Transmission of Cyber Risk Through the Canadian Wholesale Payment System

In response to growing concerns about cyber and other operational risks—such as those related to climate change—international organizations, central banks and private sector entities have taken collaborative actions to increase the operational and data resilience of financial institutions and financial market infrastructures, including payment systems. In Canada, the Bank of Canada has established and leads the Canadian Financial Sector Resiliency Group and the Resilience of Wholesale Payments Systems (RWPS) initiative, which both offer a forum for coordinating a national sectoral response to systemic operational incidents, such as cyber attacks (see Dinis 2021 for details). 
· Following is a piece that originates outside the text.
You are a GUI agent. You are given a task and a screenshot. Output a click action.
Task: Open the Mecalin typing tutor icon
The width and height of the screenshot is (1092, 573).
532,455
As part of the RWPS initiative, this paper studies how the impact of a cyber attack that paralyzes one or multiple banks' ability to send payments would transmit to other banks through the Canadian wholesale payment system. Based on historical payment data, we simulate a wide range of scenarios and evaluate the total payment disruption in the system. We find that depending on the type and number of banks under attack, the time of the attack and the design of the payment system, a cyber attack can quickly become systemic and result in a significant loss of liquidity throughout the system. We also demonstrate that the system-wide impact of an attack can be significantly reduced by having contingency plans that enable attacked banks to continue to send high-value payments. Given the interconnectedness of banks, we conclude that the cyber resilience of a wholesale payment system depends strongly on the cyber resilience of its participants, and we underline the importance of strong sectoral collaboration and coordination.